- ENTRIES SHOWN:
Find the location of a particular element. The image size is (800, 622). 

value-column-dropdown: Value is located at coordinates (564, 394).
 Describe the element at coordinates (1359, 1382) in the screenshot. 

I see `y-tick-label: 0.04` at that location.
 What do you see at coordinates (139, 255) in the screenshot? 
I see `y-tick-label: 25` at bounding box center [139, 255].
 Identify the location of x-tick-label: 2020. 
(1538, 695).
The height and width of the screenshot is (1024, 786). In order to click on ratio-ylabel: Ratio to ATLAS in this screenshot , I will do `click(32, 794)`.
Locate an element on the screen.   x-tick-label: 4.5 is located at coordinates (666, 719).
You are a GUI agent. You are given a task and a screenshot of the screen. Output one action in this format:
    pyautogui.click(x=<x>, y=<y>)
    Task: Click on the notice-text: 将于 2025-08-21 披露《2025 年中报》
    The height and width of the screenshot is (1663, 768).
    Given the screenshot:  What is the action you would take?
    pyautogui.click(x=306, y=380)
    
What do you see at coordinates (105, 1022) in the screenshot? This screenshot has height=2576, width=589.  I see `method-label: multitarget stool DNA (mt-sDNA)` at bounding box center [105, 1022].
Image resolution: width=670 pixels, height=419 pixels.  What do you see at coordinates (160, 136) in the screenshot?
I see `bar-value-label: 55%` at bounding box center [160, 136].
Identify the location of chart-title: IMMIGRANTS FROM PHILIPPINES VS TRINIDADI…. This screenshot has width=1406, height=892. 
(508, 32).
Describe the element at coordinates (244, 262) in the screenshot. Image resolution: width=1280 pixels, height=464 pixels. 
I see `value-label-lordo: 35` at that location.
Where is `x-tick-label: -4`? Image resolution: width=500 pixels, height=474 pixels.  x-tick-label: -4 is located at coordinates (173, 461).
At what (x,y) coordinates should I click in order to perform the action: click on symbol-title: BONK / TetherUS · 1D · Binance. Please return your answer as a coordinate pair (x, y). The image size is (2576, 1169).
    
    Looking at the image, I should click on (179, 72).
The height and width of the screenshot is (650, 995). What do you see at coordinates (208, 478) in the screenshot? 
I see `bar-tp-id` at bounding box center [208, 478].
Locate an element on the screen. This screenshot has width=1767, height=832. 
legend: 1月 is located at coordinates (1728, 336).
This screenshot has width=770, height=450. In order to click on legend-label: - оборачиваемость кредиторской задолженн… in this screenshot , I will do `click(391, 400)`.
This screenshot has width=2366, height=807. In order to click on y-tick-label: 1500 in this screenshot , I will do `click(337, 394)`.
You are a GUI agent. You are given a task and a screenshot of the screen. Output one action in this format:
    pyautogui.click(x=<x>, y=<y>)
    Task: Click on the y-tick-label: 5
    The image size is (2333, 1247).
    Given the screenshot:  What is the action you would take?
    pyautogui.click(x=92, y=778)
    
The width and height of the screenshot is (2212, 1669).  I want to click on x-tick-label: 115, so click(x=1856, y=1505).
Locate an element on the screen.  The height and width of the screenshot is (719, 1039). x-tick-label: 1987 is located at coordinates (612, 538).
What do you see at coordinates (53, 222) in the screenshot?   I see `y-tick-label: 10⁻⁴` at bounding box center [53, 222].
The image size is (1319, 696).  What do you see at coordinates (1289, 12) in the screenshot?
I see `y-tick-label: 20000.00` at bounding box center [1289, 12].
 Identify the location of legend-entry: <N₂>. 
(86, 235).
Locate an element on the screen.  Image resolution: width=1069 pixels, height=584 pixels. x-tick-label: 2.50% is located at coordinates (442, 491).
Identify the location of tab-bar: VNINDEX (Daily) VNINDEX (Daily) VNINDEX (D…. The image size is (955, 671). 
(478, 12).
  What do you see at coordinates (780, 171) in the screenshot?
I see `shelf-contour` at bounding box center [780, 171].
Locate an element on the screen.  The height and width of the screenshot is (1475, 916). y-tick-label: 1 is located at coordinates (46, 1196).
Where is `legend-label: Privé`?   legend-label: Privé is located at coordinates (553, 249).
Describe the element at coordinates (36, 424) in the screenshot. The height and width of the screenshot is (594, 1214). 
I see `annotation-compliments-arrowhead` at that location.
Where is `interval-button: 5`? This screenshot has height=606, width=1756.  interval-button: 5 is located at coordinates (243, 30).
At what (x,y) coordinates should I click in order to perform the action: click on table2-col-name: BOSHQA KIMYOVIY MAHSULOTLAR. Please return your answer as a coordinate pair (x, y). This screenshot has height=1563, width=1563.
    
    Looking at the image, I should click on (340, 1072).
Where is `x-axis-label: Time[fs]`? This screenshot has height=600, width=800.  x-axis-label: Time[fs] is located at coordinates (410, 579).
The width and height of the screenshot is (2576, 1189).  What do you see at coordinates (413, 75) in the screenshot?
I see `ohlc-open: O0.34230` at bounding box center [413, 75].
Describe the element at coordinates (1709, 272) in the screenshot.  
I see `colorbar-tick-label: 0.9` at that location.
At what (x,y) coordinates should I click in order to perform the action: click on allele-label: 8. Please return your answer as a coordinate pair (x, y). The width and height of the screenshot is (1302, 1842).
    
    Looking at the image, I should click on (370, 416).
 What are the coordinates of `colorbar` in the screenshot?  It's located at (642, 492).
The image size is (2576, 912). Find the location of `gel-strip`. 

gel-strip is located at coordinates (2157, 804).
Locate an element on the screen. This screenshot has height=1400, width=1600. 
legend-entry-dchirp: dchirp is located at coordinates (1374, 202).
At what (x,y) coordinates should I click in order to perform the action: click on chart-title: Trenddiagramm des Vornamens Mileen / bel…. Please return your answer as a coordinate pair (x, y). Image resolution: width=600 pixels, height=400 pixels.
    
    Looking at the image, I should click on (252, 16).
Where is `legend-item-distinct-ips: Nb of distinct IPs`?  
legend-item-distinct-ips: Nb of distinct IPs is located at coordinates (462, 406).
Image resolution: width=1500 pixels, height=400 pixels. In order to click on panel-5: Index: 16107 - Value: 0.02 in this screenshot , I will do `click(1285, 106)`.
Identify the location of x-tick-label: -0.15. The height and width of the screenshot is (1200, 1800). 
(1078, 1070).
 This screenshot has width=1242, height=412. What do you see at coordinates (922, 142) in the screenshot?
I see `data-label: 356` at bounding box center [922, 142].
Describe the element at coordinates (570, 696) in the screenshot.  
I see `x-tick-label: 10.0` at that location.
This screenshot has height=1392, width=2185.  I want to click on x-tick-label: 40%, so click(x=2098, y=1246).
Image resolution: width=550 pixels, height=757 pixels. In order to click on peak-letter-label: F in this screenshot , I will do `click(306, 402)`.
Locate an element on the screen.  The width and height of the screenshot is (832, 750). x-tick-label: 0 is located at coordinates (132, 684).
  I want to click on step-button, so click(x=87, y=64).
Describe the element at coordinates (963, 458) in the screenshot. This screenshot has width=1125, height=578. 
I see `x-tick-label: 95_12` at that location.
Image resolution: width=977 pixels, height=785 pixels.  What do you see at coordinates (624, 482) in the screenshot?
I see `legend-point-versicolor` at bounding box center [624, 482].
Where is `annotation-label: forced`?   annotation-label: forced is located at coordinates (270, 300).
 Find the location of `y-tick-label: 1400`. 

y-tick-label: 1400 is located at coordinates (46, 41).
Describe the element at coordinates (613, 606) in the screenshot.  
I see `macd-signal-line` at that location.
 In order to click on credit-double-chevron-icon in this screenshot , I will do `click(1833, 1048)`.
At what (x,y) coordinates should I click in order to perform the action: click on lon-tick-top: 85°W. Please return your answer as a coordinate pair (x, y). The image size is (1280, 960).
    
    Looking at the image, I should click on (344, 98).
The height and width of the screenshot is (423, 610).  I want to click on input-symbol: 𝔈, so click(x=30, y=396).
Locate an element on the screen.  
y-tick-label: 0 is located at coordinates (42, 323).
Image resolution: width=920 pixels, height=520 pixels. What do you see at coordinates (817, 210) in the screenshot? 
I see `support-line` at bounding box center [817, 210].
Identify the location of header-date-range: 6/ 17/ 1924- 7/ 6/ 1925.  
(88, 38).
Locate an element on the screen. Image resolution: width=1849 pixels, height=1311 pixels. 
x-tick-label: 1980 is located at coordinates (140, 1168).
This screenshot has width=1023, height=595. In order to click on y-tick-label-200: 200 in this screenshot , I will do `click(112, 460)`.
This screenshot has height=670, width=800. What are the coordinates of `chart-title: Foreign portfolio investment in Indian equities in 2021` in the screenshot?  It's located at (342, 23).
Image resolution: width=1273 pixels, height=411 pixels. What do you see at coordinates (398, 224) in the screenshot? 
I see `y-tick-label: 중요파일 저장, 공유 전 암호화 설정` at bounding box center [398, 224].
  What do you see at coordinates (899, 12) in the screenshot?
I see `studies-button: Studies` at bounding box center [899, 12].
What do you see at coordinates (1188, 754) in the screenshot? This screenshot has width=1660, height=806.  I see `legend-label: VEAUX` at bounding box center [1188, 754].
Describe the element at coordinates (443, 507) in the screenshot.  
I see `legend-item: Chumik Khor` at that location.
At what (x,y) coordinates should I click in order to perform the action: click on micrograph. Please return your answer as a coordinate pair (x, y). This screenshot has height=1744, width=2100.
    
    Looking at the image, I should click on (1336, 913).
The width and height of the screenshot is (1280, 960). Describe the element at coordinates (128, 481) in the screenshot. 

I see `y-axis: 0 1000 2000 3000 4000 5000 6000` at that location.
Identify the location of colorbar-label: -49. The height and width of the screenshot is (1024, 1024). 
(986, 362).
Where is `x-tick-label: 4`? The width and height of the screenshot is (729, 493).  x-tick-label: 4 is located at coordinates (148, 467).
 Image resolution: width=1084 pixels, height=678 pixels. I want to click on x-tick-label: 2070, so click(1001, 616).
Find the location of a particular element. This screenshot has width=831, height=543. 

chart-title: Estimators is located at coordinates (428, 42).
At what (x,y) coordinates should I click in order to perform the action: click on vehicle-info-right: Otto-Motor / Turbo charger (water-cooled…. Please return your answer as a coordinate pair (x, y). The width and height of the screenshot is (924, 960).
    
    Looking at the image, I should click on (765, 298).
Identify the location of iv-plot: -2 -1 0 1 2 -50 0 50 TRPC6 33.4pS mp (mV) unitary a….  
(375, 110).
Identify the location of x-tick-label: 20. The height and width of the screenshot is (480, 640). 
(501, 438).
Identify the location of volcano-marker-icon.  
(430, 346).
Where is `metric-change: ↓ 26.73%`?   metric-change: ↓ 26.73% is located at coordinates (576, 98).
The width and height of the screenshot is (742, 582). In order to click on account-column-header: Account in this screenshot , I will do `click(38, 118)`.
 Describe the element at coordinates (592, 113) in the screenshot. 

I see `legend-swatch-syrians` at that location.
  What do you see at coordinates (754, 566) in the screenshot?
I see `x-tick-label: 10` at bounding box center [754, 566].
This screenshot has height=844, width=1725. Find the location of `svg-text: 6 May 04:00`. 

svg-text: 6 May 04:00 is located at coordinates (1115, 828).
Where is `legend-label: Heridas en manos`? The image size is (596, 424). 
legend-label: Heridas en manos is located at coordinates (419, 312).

- JOB ITEM: Arrange the lines as a Markdown table with columns Index and Line, starting at the line containing "Identify the location of x-tick-label: 20." and ending at the last line of the rows. Number each line and omit blank ones.

- RESPONSE AREA:
| Index | Line |
|---|---|
| 1 | Identify the location of x-tick-label: 20. The height and width of the screenshot is (480, 640).  |
| 2 | (501, 438). |
| 3 | Identify the location of volcano-marker-icon.   |
| 4 | (430, 346). |
| 5 | Where is `metric-change: ↓ 26.73%`?   metric-change: ↓ 26.73% is located at coordinates (576, 98). |
| 6 | The width and height of the screenshot is (742, 582). In order to click on account-column-header: Account in this screenshot , I will do `click(38, 118)`. |
| 7 |  Describe the element at coordinates (592, 113) in the screenshot.  |
| 8 | I see `legend-swatch-syrians` at that location. |
| 9 |   What do you see at coordinates (754, 566) in the screenshot? |
| 10 | I see `x-tick-label: 10` at bounding box center [754, 566]. |
| 11 | This screenshot has height=844, width=1725. Find the location of `svg-text: 6 May 04:00`.  |
| 12 | svg-text: 6 May 04:00 is located at coordinates (1115, 828). |
| 13 | Where is `legend-label: Heridas en manos`? The image size is (596, 424).  |
| 14 | legend-label: Heridas en manos is located at coordinates (419, 312). |